P. Mandal, J.@mdashThis application is at the instance of the defendant/respondent and is directed against the order dated July 30, 2013 passed
by the learned Additional District Judge, 3rd Court, Howrah in Misc. Appeal No. 78 of 2013 thereby setting aside the order dated March 25,
2013 passed by the learned Civil Judge (Junior Division), 5th Court, Howrah in Title Suit No. 295 of 2012. The plaintiff/appellant/opposite party
herein has instituted the aforesaid title suit against the defendants before the learned Trial Judge praying for a decree of declaration that the plaintiff
is a tenant in respect of the suit property as described in the schedule to the plaint under the proforma defendant No. 2 or any other person who
acquired a title, permanent injunction restraining the defendant No. 1 from making any attempt for taking possession by dispossessing the plaintiff
from the suit property and other consequential reliefs.

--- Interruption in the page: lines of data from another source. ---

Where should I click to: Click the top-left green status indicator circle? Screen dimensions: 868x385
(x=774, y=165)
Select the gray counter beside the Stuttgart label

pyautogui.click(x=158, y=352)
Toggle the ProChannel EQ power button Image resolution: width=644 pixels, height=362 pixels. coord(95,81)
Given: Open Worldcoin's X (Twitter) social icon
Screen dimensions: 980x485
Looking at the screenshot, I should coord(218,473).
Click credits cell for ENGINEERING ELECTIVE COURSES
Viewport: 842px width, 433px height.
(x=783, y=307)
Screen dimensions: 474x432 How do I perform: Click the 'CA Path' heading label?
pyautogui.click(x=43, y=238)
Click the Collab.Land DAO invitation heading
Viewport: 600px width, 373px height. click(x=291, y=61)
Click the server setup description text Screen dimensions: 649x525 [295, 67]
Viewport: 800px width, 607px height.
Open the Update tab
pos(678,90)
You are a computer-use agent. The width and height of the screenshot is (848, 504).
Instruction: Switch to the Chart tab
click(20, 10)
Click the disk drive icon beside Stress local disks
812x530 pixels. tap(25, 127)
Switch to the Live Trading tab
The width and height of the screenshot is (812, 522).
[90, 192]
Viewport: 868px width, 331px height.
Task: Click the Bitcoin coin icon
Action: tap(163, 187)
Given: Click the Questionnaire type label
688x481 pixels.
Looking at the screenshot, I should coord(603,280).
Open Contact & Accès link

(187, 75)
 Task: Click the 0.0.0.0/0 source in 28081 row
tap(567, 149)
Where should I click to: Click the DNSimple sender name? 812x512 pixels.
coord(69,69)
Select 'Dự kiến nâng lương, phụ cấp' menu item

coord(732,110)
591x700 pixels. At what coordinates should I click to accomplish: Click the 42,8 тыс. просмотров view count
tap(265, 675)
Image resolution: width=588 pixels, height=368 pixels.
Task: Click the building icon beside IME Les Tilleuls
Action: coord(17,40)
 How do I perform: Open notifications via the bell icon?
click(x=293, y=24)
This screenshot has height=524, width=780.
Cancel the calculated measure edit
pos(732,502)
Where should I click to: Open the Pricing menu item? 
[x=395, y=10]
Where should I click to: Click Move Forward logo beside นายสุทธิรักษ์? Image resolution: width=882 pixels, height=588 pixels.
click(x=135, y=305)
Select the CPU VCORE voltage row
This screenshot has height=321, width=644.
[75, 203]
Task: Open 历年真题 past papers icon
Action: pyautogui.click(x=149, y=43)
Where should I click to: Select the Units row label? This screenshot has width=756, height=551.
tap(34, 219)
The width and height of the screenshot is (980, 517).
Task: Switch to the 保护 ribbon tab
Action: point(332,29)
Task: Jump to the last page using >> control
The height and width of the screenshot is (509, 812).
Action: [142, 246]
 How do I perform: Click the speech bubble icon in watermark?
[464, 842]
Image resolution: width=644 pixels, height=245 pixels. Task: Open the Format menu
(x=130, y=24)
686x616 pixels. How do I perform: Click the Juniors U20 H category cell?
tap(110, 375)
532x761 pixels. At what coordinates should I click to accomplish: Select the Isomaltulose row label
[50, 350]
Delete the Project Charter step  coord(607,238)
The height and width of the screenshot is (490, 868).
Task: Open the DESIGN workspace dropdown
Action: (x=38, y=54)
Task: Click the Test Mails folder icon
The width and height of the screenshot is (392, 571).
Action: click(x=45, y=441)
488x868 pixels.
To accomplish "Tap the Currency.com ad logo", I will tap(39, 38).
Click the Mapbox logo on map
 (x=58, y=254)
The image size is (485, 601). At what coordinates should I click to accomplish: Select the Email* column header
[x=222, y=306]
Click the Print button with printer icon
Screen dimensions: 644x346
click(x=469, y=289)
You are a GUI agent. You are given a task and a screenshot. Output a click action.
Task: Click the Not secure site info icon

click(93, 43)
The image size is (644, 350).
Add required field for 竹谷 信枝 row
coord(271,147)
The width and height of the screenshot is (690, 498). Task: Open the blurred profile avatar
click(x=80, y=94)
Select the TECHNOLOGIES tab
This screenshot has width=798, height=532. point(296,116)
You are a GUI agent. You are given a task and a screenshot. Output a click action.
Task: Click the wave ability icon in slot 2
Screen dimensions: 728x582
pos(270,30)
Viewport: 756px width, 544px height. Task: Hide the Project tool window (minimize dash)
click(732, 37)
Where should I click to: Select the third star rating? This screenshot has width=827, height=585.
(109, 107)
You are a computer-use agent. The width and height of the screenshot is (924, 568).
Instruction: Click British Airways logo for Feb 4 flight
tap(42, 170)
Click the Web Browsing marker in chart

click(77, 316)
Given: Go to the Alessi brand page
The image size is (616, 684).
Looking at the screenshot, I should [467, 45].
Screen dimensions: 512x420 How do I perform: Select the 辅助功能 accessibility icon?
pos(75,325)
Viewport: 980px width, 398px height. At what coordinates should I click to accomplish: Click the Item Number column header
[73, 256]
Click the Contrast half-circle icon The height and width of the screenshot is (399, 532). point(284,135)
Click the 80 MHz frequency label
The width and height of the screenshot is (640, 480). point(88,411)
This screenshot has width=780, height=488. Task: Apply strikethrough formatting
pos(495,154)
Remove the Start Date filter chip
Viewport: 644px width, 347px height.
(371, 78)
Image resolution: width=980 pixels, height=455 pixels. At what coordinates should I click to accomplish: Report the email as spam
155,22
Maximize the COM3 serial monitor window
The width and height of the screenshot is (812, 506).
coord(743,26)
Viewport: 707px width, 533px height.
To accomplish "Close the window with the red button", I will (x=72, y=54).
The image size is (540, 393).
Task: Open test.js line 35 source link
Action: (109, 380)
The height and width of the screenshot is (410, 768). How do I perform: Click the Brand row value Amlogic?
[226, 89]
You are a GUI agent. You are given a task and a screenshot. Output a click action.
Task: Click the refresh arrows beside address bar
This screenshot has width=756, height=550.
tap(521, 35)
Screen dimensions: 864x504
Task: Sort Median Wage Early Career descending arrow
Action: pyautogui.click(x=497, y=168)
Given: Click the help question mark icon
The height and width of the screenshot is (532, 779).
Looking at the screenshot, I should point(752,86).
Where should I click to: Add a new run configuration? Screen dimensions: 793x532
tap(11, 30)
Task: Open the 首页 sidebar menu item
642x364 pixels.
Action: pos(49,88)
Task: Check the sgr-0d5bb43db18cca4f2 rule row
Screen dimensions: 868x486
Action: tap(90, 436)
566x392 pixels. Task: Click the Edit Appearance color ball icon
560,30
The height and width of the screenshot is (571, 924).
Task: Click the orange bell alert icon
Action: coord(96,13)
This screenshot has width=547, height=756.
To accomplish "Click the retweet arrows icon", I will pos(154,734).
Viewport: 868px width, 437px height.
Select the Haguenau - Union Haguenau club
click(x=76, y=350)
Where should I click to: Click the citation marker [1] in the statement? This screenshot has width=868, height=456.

2. In that suit he filed an application for temporary injunction against the defendant No. 1, which was rejected by the learned Trial Judge upon
hearing both the sides. Being aggrieved, the plaintiff preferred an appeal being Misc. Appeal No. 78 of 2013, which was allowed by the impugned
order directing the parties to maintain status quo in respect of the suit property and not to change the nature and character of the suit property till
the disposal of the suit. Being aggrieved by such judgment and order, this application has been preferred by the defendant No. 1.
3. Now, the question is whether the impugned order should be sustained.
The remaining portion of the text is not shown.